The recent social unrest and tensions in Solomon Islands all came about because of one reason. and this was the major leadership crisis. It was leadership that failed us, not our people, nor our youth, as some people will have it. It was not only the leadership on Guadalcanal and Malaita that failed us it was leadership throughout the country.
Police leadership failed. Parliamentary leadership failed. The Leadership Code Commission failed. The Public Service failed. The cheeks and balances we thought were in place to ensure good governance, all failed because leaders were ‑either unwilling or unable to do anything about the problem.
When national government failed after the coup of 2000, many people expected the second level of government (provincial governments) to rally and secure the nation. However this level failed as well.
You might ask who then controlled the country from June 2000 to July 2002? The militant groups think they did? A bunch of criminals thought so too! But it will be of no surprise to you to hear that Solomon Islands was kept afloat, intact and viable by the most neglected group of leaders in the country, the traditional leader and a new cohort of leaders who were private individuals in business, in Churches, women's organisations, sports and NG0s. These were those whose own communities trusted to lead and organize and manage at the micro level.
They rose to the occasion and did this very well despite not having any authority to handle the instruments of governance in provincial and national governments.
These then are the people we must empower in our governance arrangements. They already have space, they already have the constituency they already have networks and systems. All they need to function to their fullest potential is empowerment by national institutions.

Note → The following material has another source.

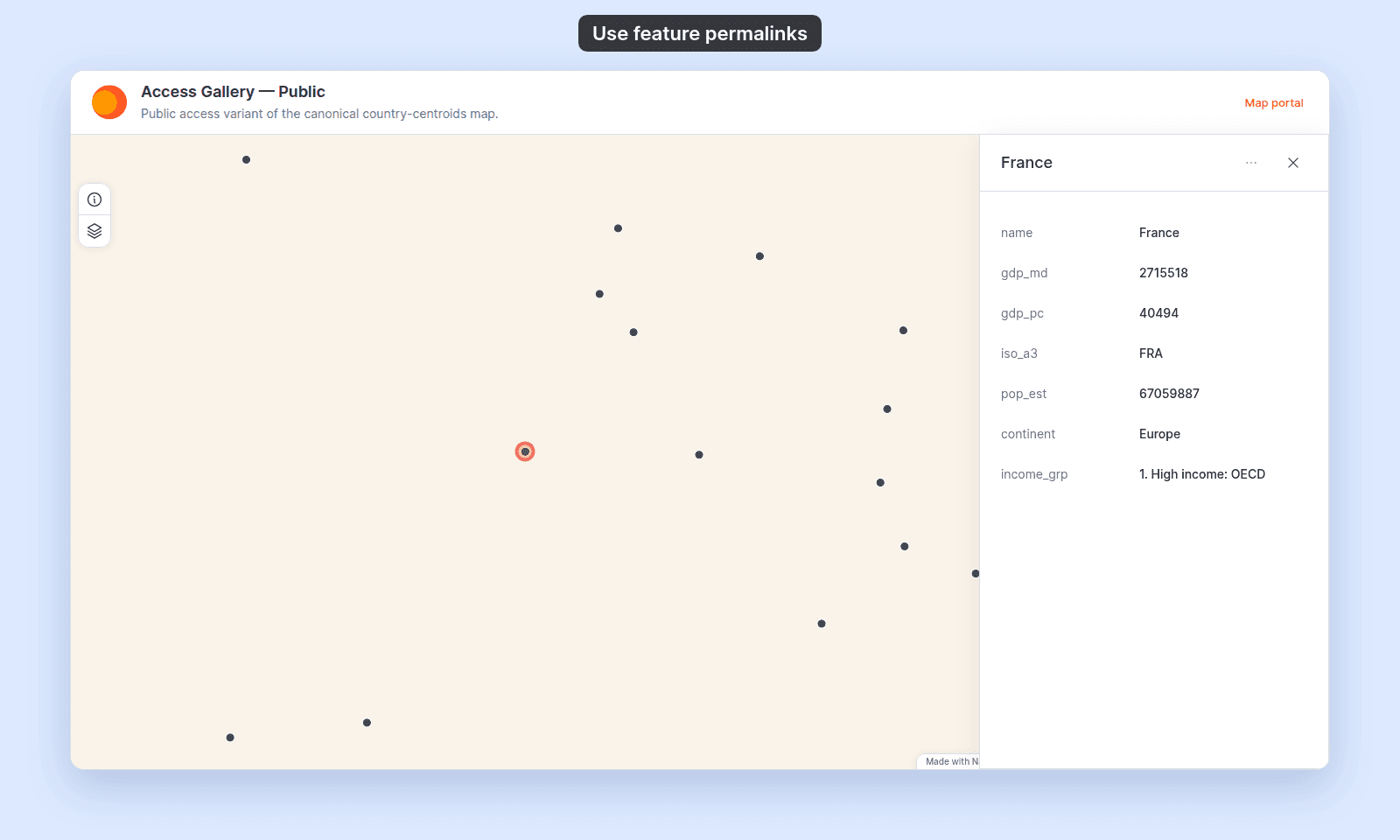The height and width of the screenshot is (840, 1400).
Task: Open the France panel more options menu
Action: [1251, 163]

Let me clarify, a little further because it may occur to some that community leaders are not necessarily traditional leaders. I believe they are. How many years must pass before a system becomes traditional, before it becomes customary?

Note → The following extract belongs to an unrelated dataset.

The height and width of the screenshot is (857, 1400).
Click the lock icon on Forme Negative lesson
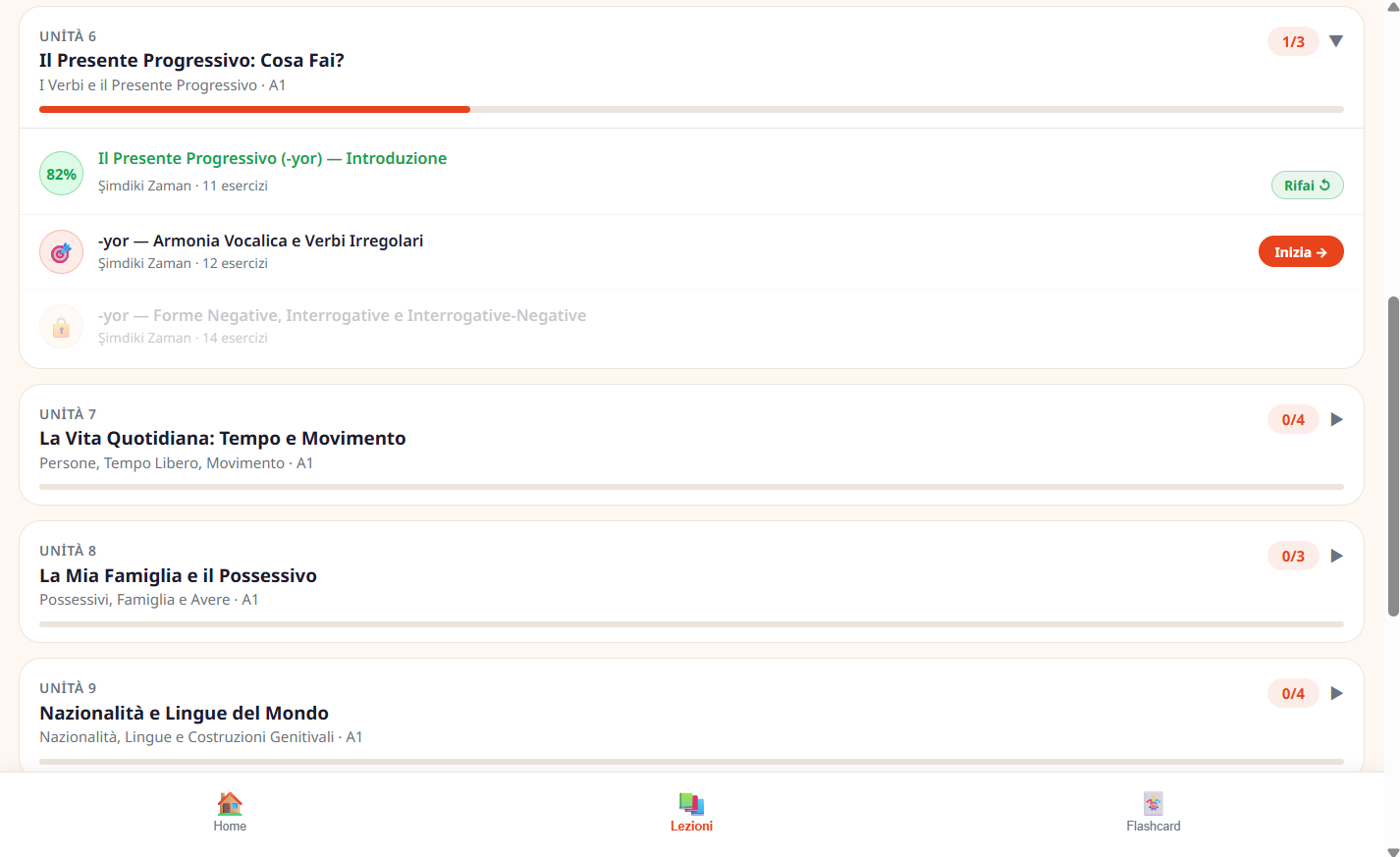click(61, 327)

I now focus on the tribal leaders specifically. There is a need in any new governance structure for tribal leaders to use their experience and standing for social cohesion. We know they have a role, in leading their people to manage their communities and in dealing with conflicts and resolving disputes. Every village looks to its leaders to ensure that rules are kept and peace maintained.

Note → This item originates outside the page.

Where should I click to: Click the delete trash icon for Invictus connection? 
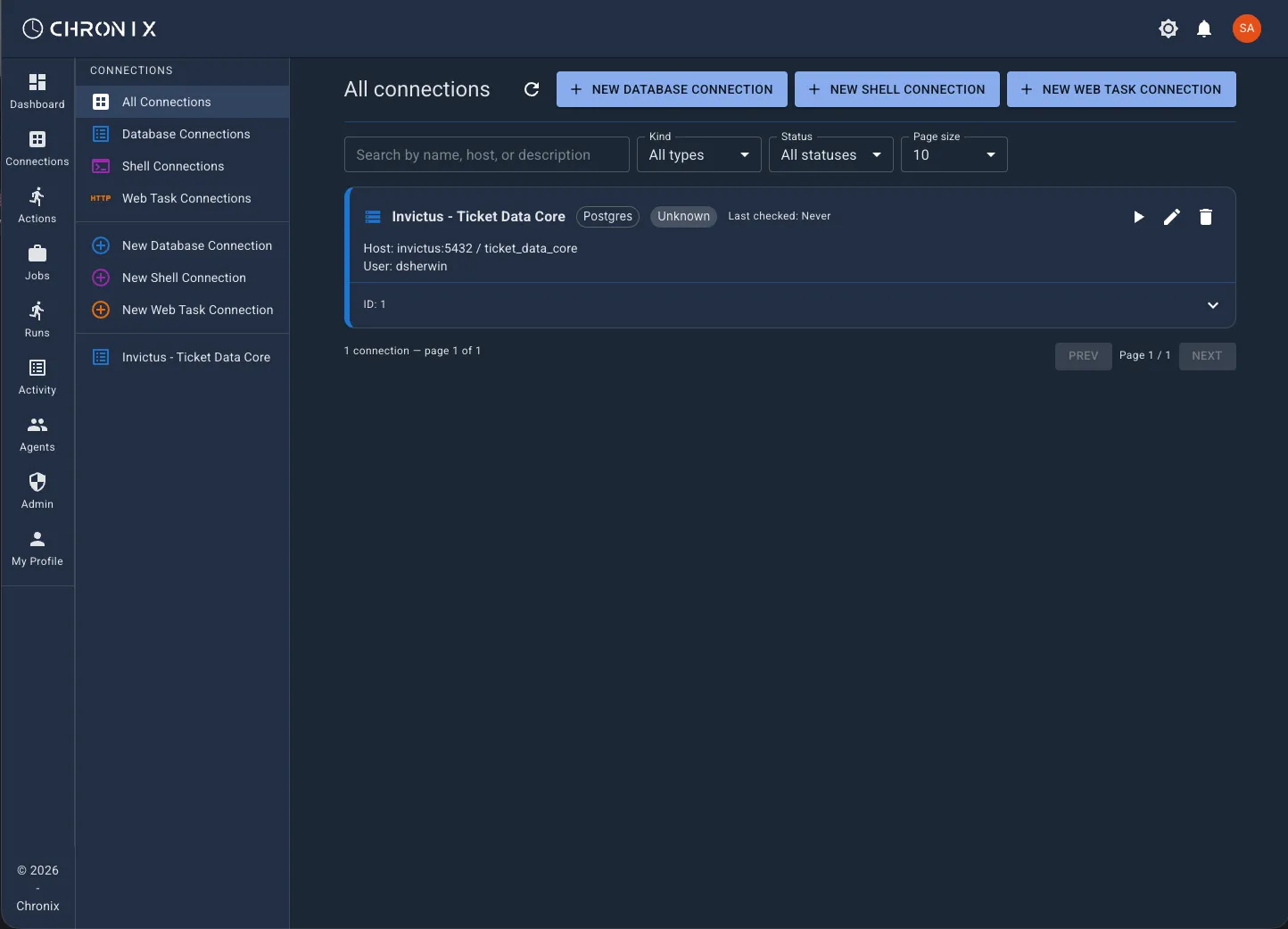1206,217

Some chiefs, without understanding the long‑term consequences, have accepted money to allow the use of what is common land and resources. This indicates a need to upgrade their understanding of traditional leadership in a modern age. We cannot expect them to use traditional logic to deal with the modern demands and expectations of the market.
The chiefs are custodians of community land and resources as well as tribal history and folklore. They are worthy people in the eyes of their people and we need to recognize this because they will be with us for a long, long time.
We need to update and enhance their skills in conflict resolution, in pro‑active analysis of issues confronting them.
We need to ensure traditional leaders have regular up‑to‑date information on which to make decisions. How can they make good decisions if these are based on old or dated information? Communication systems in Solomon Islands are very sparse. There is a daily newspaper read by perhaps 5,000 people weekly and a national radio station that is heard best at night when most rural people are already asleep. TV only covers the capital and telephone penetration rates are minimal.
Recently an AusAID project surveyed the media and communications facilities in SI and I am sure their data will show that Solomon Islanders are information‑poor!
So what insights have I offered you?
To recap, these are:


  1. traditional leadership has been contained at community level and not allowed to impact on provincial or national governance.




  1. traditions and customs that relate to governance have not had to deal with macro issues in the past but, if empowered, they will be able to.




  1. traditional leaders are, like most other people, information poor and cannot improve their performance without regular up‑to‑date information and communication.